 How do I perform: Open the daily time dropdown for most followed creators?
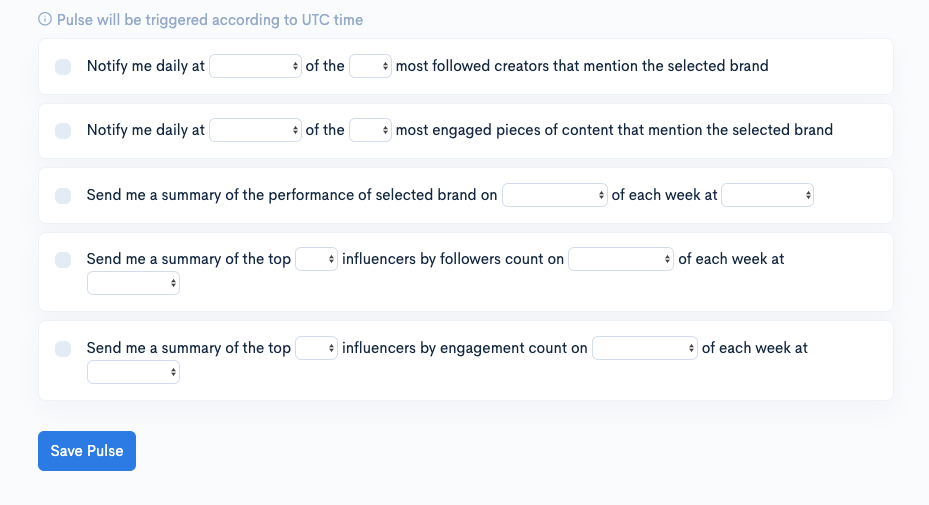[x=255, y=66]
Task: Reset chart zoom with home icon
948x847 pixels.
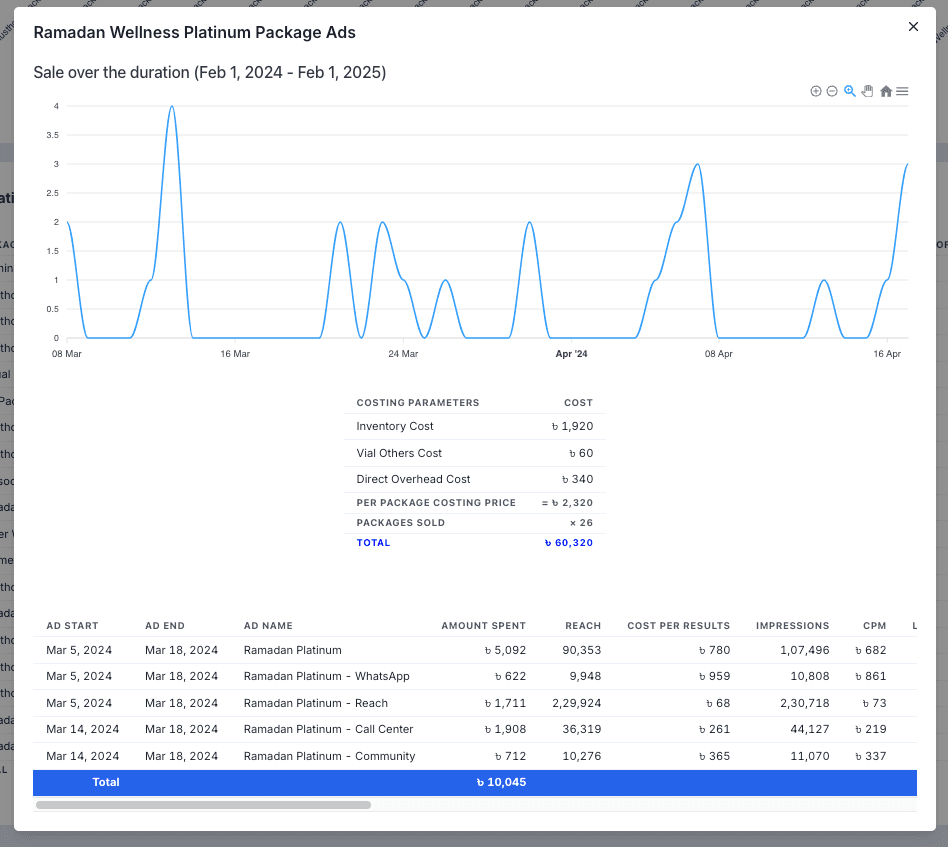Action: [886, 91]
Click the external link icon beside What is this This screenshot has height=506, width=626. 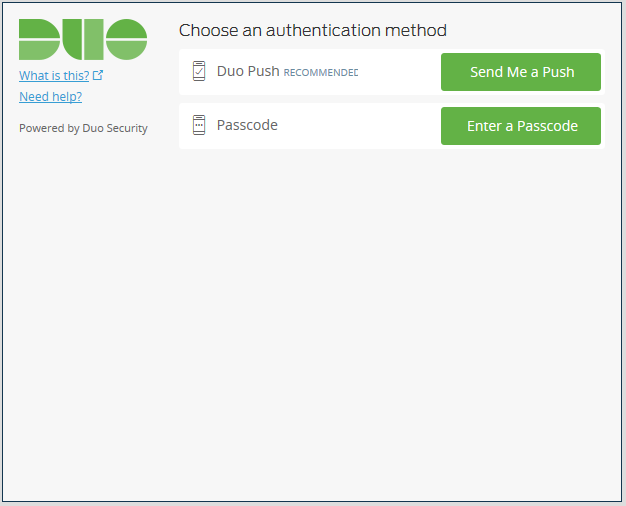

ASSIGNMENT:
Your answer must be an exact repeat of the records above, with the pictures left out.

EXERCISE SOLUTION:
 How do I perform: Open the daily time dropdown for most followed creators?
[x=255, y=66]
Task: Reset chart zoom with home icon
948x847 pixels.
Action: [886, 91]
Click the external link icon beside What is this This screenshot has height=506, width=626. 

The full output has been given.